Exercise brief: Please restate each entry that follows word for word.

Material for this exercise:
= = = = = = =

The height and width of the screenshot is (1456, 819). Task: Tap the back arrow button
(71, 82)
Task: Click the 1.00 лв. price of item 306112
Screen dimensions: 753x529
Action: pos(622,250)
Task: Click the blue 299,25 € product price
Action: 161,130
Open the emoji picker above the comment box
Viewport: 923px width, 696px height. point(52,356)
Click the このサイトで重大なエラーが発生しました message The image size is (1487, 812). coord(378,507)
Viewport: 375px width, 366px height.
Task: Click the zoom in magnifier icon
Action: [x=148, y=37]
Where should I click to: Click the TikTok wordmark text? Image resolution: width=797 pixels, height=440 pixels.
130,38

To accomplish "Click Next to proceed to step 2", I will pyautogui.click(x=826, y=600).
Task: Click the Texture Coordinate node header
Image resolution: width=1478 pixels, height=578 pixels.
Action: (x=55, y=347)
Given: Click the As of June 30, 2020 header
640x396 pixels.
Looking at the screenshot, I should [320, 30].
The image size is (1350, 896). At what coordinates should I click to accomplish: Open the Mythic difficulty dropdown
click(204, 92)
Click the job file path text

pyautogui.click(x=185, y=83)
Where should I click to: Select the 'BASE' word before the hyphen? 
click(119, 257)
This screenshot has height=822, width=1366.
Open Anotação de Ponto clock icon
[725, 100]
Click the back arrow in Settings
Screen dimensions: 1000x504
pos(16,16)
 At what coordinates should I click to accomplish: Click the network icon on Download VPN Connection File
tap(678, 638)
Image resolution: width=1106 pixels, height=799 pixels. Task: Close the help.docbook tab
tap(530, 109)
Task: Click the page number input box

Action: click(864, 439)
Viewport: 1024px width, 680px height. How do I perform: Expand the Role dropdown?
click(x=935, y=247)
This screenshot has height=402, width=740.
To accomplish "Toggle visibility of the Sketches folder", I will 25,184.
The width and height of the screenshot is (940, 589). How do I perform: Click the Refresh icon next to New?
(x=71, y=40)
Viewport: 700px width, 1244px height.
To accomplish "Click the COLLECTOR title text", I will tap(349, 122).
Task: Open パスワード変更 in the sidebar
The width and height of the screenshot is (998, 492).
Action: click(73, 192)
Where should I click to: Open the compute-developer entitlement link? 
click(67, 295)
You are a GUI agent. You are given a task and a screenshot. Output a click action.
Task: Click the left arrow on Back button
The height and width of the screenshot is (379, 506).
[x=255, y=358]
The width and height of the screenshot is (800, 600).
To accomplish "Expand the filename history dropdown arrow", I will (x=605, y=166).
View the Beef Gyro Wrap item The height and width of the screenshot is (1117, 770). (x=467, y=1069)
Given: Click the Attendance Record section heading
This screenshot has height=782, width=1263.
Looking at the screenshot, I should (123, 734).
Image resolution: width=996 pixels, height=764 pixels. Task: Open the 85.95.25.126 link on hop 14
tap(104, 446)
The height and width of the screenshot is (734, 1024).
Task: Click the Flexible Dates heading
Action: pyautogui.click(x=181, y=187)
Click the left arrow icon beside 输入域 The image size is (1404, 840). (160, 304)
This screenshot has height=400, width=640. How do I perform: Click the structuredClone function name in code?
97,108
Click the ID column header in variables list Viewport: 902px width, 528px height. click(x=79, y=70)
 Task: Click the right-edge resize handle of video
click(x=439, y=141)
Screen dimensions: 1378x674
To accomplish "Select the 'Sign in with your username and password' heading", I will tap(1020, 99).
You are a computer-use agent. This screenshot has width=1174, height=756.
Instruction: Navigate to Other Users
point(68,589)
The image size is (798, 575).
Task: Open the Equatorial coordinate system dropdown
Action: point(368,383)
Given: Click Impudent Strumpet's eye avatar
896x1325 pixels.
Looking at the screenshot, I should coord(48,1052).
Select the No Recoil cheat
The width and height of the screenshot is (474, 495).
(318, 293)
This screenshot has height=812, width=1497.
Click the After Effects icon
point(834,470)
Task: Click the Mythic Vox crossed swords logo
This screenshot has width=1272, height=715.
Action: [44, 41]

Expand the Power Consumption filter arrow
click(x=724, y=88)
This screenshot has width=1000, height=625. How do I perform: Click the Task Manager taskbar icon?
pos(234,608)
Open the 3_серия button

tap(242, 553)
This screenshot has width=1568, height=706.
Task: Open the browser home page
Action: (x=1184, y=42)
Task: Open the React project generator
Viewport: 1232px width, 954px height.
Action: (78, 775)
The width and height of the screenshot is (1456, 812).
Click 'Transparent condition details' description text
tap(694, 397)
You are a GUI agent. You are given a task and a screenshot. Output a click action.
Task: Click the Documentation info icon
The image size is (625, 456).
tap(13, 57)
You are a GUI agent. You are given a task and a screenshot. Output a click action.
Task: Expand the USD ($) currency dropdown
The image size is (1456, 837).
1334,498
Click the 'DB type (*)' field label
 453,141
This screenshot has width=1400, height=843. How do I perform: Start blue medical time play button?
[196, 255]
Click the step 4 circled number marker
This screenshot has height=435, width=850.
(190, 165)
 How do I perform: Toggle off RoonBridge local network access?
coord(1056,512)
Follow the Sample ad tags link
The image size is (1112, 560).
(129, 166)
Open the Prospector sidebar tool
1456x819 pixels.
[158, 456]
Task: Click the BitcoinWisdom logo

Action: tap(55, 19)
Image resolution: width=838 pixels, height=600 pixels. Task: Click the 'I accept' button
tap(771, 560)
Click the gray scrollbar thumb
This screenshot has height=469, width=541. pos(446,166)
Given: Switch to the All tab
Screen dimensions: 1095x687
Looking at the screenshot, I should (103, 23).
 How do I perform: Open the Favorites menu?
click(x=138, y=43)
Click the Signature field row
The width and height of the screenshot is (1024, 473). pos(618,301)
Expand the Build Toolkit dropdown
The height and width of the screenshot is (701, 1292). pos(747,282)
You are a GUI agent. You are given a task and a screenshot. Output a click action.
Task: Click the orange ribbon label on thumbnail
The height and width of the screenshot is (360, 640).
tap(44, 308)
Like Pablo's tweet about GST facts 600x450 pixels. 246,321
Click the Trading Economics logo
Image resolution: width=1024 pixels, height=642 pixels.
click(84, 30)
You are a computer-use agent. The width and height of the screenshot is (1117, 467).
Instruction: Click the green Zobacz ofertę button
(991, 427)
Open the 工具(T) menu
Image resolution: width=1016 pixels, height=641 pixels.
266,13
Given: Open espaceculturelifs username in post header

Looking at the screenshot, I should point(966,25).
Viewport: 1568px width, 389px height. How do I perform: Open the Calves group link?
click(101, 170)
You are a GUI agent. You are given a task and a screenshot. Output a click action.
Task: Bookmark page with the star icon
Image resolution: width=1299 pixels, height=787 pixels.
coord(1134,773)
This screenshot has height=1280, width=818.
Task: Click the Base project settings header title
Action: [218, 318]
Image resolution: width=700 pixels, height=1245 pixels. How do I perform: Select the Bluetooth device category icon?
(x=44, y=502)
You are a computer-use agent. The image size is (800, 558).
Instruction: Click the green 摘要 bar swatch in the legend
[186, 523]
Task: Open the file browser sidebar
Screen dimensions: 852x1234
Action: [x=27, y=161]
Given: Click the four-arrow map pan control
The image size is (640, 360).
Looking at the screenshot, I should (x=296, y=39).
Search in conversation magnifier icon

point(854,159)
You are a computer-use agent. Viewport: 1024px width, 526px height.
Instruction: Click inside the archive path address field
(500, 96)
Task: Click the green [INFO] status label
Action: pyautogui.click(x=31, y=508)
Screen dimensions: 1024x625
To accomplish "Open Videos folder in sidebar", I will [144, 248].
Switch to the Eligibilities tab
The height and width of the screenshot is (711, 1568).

= = = = = = =

Written solution:
The height and width of the screenshot is (1456, 819). Task: Tap the back arrow button
(71, 82)
Task: Click the 1.00 лв. price of item 306112
Screen dimensions: 753x529
Action: pos(622,250)
Task: Click the blue 299,25 € product price
Action: 161,130
Open the emoji picker above the comment box
Viewport: 923px width, 696px height. point(52,356)
Click the このサイトで重大なエラーが発生しました message The image size is (1487, 812). coord(378,507)
Viewport: 375px width, 366px height.
Task: Click the zoom in magnifier icon
Action: [x=148, y=37]
Where should I click to: Click the TikTok wordmark text? Image resolution: width=797 pixels, height=440 pixels.
130,38

To accomplish "Click Next to proceed to step 2", I will pyautogui.click(x=826, y=600).
Task: Click the Texture Coordinate node header
Image resolution: width=1478 pixels, height=578 pixels.
Action: (x=55, y=347)
Given: Click the As of June 30, 2020 header
640x396 pixels.
Looking at the screenshot, I should [320, 30].
The image size is (1350, 896). At what coordinates should I click to accomplish: Open the Mythic difficulty dropdown
click(204, 92)
Click the job file path text

pyautogui.click(x=185, y=83)
Where should I click to: Select the 'BASE' word before the hyphen? 
click(119, 257)
This screenshot has height=822, width=1366.
Open Anotação de Ponto clock icon
[725, 100]
Click the back arrow in Settings
Screen dimensions: 1000x504
pos(16,16)
 At what coordinates should I click to accomplish: Click the network icon on Download VPN Connection File
tap(678, 638)
Image resolution: width=1106 pixels, height=799 pixels. Task: Close the help.docbook tab
tap(530, 109)
Task: Click the page number input box

Action: click(864, 439)
Viewport: 1024px width, 680px height. How do I perform: Expand the Role dropdown?
click(x=935, y=247)
This screenshot has height=402, width=740.
To accomplish "Toggle visibility of the Sketches folder", I will 25,184.
The width and height of the screenshot is (940, 589). How do I perform: Click the Refresh icon next to New?
(x=71, y=40)
Viewport: 700px width, 1244px height.
To accomplish "Click the COLLECTOR title text", I will tap(349, 122).
Task: Open パスワード変更 in the sidebar
The width and height of the screenshot is (998, 492).
Action: click(73, 192)
Where should I click to: Open the compute-developer entitlement link? 
click(67, 295)
You are a GUI agent. You are given a task and a screenshot. Output a click action.
Task: Click the left arrow on Back button
The height and width of the screenshot is (379, 506).
[x=255, y=358]
The width and height of the screenshot is (800, 600).
To accomplish "Expand the filename history dropdown arrow", I will (x=605, y=166).
View the Beef Gyro Wrap item The height and width of the screenshot is (1117, 770). (x=467, y=1069)
Given: Click the Attendance Record section heading
This screenshot has height=782, width=1263.
Looking at the screenshot, I should (123, 734).
Image resolution: width=996 pixels, height=764 pixels. Task: Open the 85.95.25.126 link on hop 14
tap(104, 446)
The height and width of the screenshot is (734, 1024).
Task: Click the Flexible Dates heading
Action: pyautogui.click(x=181, y=187)
Click the left arrow icon beside 输入域 The image size is (1404, 840). (160, 304)
This screenshot has height=400, width=640. How do I perform: Click the structuredClone function name in code?
97,108
Click the ID column header in variables list Viewport: 902px width, 528px height. click(x=79, y=70)
 Task: Click the right-edge resize handle of video
click(x=439, y=141)
Screen dimensions: 1378x674
To accomplish "Select the 'Sign in with your username and password' heading", I will tap(1020, 99).
You are a computer-use agent. This screenshot has width=1174, height=756.
Instruction: Navigate to Other Users
point(68,589)
The image size is (798, 575).
Task: Open the Equatorial coordinate system dropdown
Action: point(368,383)
Given: Click Impudent Strumpet's eye avatar
896x1325 pixels.
Looking at the screenshot, I should coord(48,1052).
Select the No Recoil cheat
The width and height of the screenshot is (474, 495).
(318, 293)
This screenshot has height=812, width=1497.
Click the After Effects icon
point(834,470)
Task: Click the Mythic Vox crossed swords logo
This screenshot has width=1272, height=715.
Action: [44, 41]

Expand the Power Consumption filter arrow
click(x=724, y=88)
This screenshot has width=1000, height=625. How do I perform: Click the Task Manager taskbar icon?
pos(234,608)
Open the 3_серия button

tap(242, 553)
This screenshot has width=1568, height=706.
Task: Open the browser home page
Action: (x=1184, y=42)
Task: Open the React project generator
Viewport: 1232px width, 954px height.
Action: (78, 775)
The width and height of the screenshot is (1456, 812).
Click 'Transparent condition details' description text
tap(694, 397)
You are a GUI agent. You are given a task and a screenshot. Output a click action.
Task: Click the Documentation info icon
The image size is (625, 456).
tap(13, 57)
You are a GUI agent. You are given a task and a screenshot. Output a click action.
Task: Expand the USD ($) currency dropdown
The image size is (1456, 837).
1334,498
Click the 'DB type (*)' field label
 453,141
This screenshot has width=1400, height=843. How do I perform: Start blue medical time play button?
[196, 255]
Click the step 4 circled number marker
This screenshot has height=435, width=850.
(190, 165)
 How do I perform: Toggle off RoonBridge local network access?
coord(1056,512)
Follow the Sample ad tags link
The image size is (1112, 560).
(129, 166)
Open the Prospector sidebar tool
1456x819 pixels.
[158, 456]
Task: Click the BitcoinWisdom logo

Action: tap(55, 19)
Image resolution: width=838 pixels, height=600 pixels. Task: Click the 'I accept' button
tap(771, 560)
Click the gray scrollbar thumb
This screenshot has height=469, width=541. pos(446,166)
Given: Switch to the All tab
Screen dimensions: 1095x687
Looking at the screenshot, I should (103, 23).
 How do I perform: Open the Favorites menu?
click(x=138, y=43)
Click the Signature field row
The width and height of the screenshot is (1024, 473). pos(618,301)
Expand the Build Toolkit dropdown
The height and width of the screenshot is (701, 1292). pos(747,282)
You are a GUI agent. You are given a task and a screenshot. Output a click action.
Task: Click the orange ribbon label on thumbnail
The height and width of the screenshot is (360, 640).
tap(44, 308)
Like Pablo's tweet about GST facts 600x450 pixels. 246,321
Click the Trading Economics logo
Image resolution: width=1024 pixels, height=642 pixels.
click(84, 30)
You are a computer-use agent. The width and height of the screenshot is (1117, 467).
Instruction: Click the green Zobacz ofertę button
(991, 427)
Open the 工具(T) menu
Image resolution: width=1016 pixels, height=641 pixels.
266,13
Given: Open espaceculturelifs username in post header

Looking at the screenshot, I should point(966,25).
Viewport: 1568px width, 389px height. How do I perform: Open the Calves group link?
click(101, 170)
You are a GUI agent. You are given a task and a screenshot. Output a click action.
Task: Bookmark page with the star icon
Image resolution: width=1299 pixels, height=787 pixels.
coord(1134,773)
This screenshot has height=1280, width=818.
Task: Click the Base project settings header title
Action: [218, 318]
Image resolution: width=700 pixels, height=1245 pixels. How do I perform: Select the Bluetooth device category icon?
(x=44, y=502)
You are a computer-use agent. The image size is (800, 558).
Instruction: Click the green 摘要 bar swatch in the legend
[186, 523]
Task: Open the file browser sidebar
Screen dimensions: 852x1234
Action: [x=27, y=161]
Given: Click the four-arrow map pan control
The image size is (640, 360).
Looking at the screenshot, I should (x=296, y=39).
Search in conversation magnifier icon

point(854,159)
You are a computer-use agent. Viewport: 1024px width, 526px height.
Instruction: Click inside the archive path address field
(500, 96)
Task: Click the green [INFO] status label
Action: pyautogui.click(x=31, y=508)
Screen dimensions: 1024x625
To accomplish "Open Videos folder in sidebar", I will [144, 248].
Switch to the Eligibilities tab
The height and width of the screenshot is (711, 1568).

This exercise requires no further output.